Fig. 1: Structural characterization of the snRNA export complex.
From: Structural basis for the synergistic assembly of the snRNA export complex
a, Schematic representation of the PHAX domain structure. The positions of the ARS2 (ARM) and CBC-binding regions (W118) are shown. b, A schematic model of snRNA export mediated by the snRNA export complex assembled in the nucleus and disassembled in the cytoplasm. c,d, The Superdex 200 gel filtration elution profile (c) and SDS-PAGE analysis (d) of fractions 1–12 of the snRNA complex reconstituted with capped U1 snRNA. The five proteins co-elute in the first peak highlighted with the red rectangle in d.
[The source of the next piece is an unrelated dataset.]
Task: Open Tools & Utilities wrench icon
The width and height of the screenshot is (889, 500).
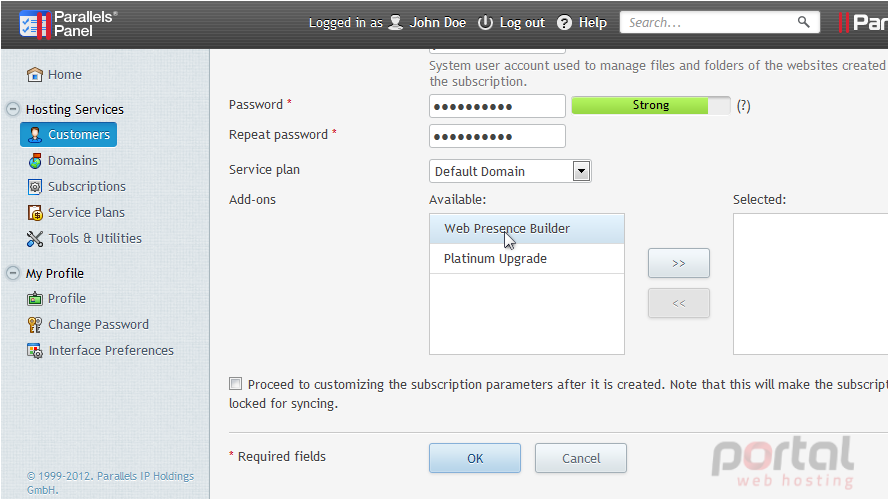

L, input sample loaded onto the column; M, Mw marker. e, Overlay of Superdex 200 gel filtration elution profiles of the snRNA complex reconstitutions with a short capped 14-nt RNA using phosphorylated (P-PHAX) or unmodified PHAX. The complex elutes in fractions highlighted in red. f,g, SDS-PAGE analysis of fractions 1–12 of the gel filtration elution profiles shown in e using P-PHAX (f) and unmodified PHAX (g). The red rectangle shows fractions containing the snRNA export complex. In g, the complex formation is less efficient and CBC co-elutes mostly with PHAX in fractions 8 and 9. h, The cryo-EM map used to build the snRNA export complex structure containing a 14-nt capped RNA. The map is colored according to the molecules location in the structure: CBP80 is in light blue, CBP20 in blue, capped RNA in gray, PHAX in dark brick, CRM1 in yellow and Ran in violet. i, Ribbon representation of the snRNA export complex. RNA and GTP are shown as sticks.